防御 Prompt 注入：在不毁掉自己 Prompt 的前提下

Prompt 注入是 LLM 应用的 SQL 注入，每个团队都用同一种方式学到这件事：用户在聊天里粘上 “ignore previous instructions”，demo 在台上崩了。直觉反应是在 system prompt 里加一句防御。这对最懒的攻击有效，对其他什么都没用。

为什么字符串匹配防御会失败

“ignore previous instructions” 的改写空间无限。

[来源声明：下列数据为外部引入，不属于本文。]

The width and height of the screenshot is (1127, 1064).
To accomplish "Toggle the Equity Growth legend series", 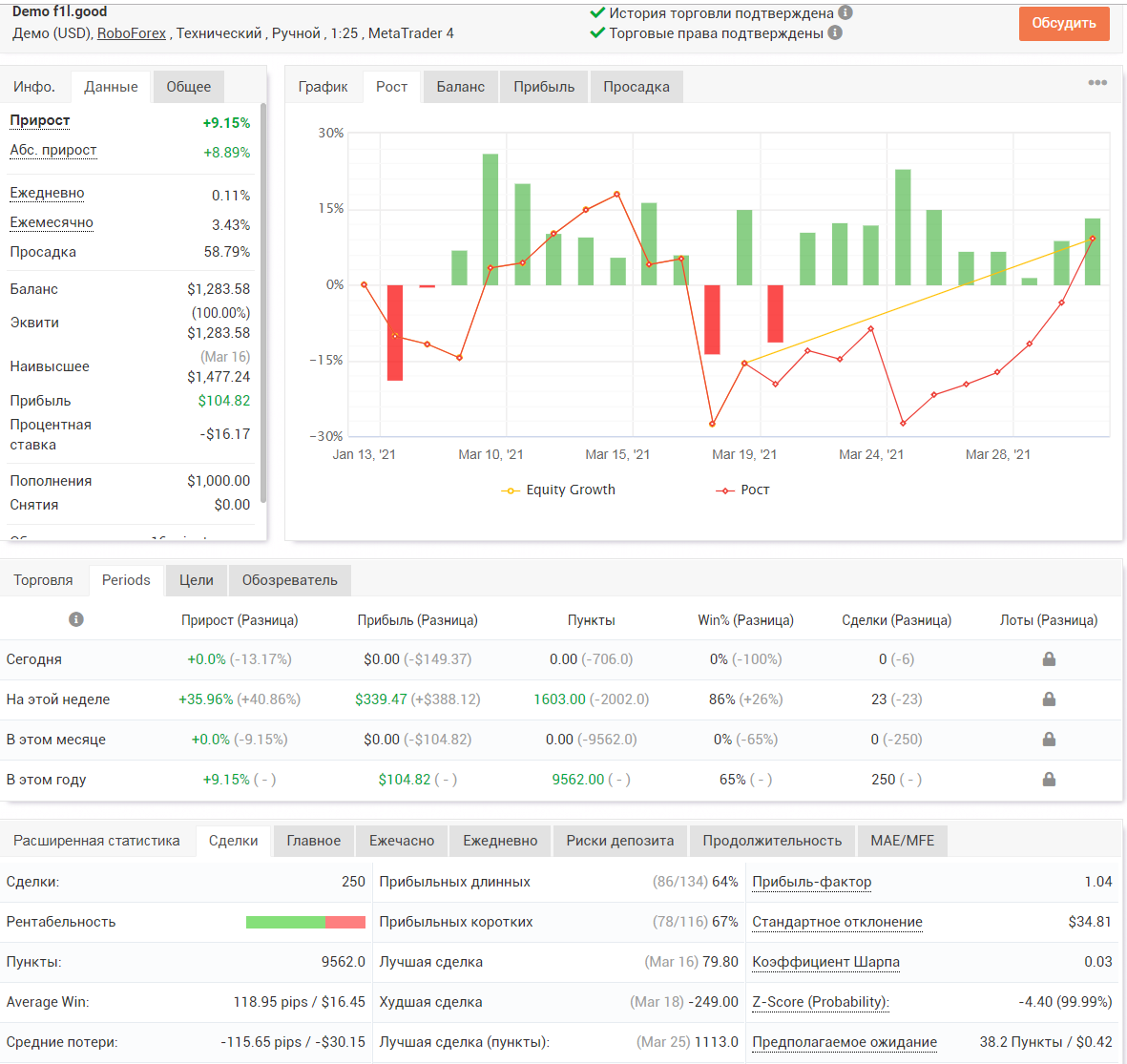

翻译成另一种语言、用 base64 编码、嵌在被要求总结的文档里——任何防御性字符串匹配都有绕过方式。更糟的是，你的黑名单开始拒掉碰巧包含相同词的合法用户输入。

真正能减小爆炸半径的做法

把用户输入当作不可信跨架构边界处理，而不是在 prompt 层处理。不要给模型那种不需要它无法绕过的确认步骤就能采取破坏性行动的工具。在输入到达主模型之前，跑一个独立的小分类器筛掉明显的攻击模式。这些都不是滴水不漏的；目标是减小爆炸半径，不是消除威胁。把这件事做对的站点，会把工具表面设计成即使模型完全沦陷，也不能造成不可逆伤害。

Prompt 注入不是 prompt 工程问题。它是一个被装扮成 prompt 工程问题的权限边界问题。